Athelstan Helms stared after him, a cold light flickering in his pale eyes. "I dislike homicide, Walton," the detective said. "I especially dislike it when perpetrated for the purpose of furthering a cause. Ideological homicide, to use the word that seems all the rage on the Continent these days, makes the crime of passion and even murder for the sake of wealth seem clean by comparison."
"And in furtherance of a religious ideology!" Walton exclaimed. "Of all the outmoded things! Seems as if it ought to belong in Crusader days, as you told that so-called Preacher yourself."
"Those who have the most to lose are aptest to strike to preserve what they still have," Helms observed.
"Just so." Dr. Walton nodded vigorously. "When Mr. Samuel Jones found out that poor Morris here was conferring with us in aid of his assorted sordid iniquities"--he chuckled, fancying his own turn of phrase--"he must have decided he couldn't afford it, and sent his assassins after the man."

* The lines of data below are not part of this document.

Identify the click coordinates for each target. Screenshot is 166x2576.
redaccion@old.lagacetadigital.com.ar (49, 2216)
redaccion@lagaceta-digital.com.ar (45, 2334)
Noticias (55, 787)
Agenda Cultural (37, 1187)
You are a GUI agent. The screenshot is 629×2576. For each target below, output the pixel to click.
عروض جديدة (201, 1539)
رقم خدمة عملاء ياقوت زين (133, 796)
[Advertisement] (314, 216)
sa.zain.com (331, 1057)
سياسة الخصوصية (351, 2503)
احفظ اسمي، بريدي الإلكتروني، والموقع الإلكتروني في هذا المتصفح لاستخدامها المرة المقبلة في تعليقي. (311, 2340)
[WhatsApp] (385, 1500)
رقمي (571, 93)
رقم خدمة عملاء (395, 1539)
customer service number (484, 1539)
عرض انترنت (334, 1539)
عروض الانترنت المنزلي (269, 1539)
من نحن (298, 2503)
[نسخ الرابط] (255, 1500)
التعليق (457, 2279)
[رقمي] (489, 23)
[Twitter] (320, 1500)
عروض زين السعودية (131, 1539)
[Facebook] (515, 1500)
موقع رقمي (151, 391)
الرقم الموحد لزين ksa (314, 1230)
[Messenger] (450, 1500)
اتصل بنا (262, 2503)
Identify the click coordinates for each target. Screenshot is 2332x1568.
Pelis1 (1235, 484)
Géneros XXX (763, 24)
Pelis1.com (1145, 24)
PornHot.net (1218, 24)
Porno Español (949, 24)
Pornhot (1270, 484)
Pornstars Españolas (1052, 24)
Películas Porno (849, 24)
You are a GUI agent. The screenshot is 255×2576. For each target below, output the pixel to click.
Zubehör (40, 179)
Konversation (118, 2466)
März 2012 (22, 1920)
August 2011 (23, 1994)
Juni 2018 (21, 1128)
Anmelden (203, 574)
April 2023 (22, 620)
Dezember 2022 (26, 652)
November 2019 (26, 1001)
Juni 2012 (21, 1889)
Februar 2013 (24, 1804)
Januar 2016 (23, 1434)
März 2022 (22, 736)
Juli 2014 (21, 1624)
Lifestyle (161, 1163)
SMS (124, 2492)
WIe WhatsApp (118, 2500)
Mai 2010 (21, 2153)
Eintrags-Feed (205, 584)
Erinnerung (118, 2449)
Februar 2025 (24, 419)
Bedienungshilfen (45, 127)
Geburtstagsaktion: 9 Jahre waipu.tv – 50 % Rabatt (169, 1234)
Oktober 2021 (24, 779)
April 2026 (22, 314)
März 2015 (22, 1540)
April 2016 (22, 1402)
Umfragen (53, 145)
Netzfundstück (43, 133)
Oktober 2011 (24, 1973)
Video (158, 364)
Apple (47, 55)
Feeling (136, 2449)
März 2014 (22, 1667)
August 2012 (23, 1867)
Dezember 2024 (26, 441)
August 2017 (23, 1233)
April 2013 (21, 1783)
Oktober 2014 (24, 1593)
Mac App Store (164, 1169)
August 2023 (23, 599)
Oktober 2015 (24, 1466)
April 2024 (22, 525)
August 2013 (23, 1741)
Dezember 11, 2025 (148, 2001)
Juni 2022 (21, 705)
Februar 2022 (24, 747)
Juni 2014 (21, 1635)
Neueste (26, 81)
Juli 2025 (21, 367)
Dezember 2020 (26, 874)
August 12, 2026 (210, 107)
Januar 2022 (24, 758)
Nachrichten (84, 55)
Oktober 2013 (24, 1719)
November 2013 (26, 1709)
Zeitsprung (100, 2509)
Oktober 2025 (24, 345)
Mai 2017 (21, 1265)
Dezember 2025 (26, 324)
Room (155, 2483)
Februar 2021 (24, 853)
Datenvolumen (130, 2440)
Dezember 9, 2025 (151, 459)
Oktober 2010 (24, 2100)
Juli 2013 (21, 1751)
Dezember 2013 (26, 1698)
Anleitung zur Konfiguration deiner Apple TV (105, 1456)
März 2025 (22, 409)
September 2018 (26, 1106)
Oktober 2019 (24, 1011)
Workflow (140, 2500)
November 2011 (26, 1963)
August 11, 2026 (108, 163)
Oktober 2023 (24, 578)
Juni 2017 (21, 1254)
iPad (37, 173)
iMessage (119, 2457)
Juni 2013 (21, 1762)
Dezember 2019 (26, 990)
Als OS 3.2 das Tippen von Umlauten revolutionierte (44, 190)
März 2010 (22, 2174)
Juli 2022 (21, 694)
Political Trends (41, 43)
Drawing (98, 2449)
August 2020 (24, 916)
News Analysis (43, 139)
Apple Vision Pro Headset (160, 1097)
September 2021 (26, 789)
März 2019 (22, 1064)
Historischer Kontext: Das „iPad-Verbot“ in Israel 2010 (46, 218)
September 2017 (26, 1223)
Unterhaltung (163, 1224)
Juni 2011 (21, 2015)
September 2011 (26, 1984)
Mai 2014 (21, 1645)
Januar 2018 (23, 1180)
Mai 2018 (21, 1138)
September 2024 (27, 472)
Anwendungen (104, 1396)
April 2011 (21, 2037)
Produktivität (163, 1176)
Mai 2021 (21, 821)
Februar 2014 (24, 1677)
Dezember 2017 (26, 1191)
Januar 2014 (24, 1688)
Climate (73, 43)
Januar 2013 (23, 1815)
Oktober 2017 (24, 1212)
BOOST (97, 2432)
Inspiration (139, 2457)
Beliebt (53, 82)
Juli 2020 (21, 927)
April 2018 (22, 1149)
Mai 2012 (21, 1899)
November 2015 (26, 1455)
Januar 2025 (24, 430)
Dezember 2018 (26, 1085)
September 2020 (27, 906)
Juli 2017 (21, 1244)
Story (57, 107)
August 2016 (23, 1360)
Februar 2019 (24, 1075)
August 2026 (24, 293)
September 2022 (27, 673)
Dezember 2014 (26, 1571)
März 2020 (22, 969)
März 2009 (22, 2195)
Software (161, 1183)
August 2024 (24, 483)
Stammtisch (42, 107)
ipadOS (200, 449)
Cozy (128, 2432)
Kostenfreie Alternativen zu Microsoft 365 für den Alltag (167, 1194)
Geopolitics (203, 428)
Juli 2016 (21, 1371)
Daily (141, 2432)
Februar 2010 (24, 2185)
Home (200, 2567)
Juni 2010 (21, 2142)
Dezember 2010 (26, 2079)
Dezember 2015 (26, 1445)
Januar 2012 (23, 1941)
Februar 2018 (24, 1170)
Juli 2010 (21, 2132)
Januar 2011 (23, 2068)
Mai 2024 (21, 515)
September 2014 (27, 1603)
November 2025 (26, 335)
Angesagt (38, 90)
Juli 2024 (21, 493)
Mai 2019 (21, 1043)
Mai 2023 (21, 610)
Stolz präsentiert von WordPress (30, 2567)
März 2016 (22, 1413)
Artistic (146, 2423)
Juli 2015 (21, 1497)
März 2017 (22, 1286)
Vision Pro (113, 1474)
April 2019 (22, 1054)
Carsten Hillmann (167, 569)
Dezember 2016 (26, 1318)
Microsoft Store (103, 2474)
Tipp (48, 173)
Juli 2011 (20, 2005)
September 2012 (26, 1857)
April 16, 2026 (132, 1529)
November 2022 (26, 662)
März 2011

Two policemen, both large and rotund, huffed up. Each wore on his hip in a patent-leather holster a stout brute of a pistol, of the same model as Sergeant Karpinski's--no doubt the standard weapon for the police in Thetford, if not in all of Atlantis. "That's Morris, all right," one of them said, eyeing the body. "There'll be hell to pay when word of this gets out."
"Yes, and the Preacher to pay it," the other man said with a certain grim anticipation.
The first policeman eyed Helms and Walton. "And who the devil are you two, and where were you when this poor bastard got cooled?"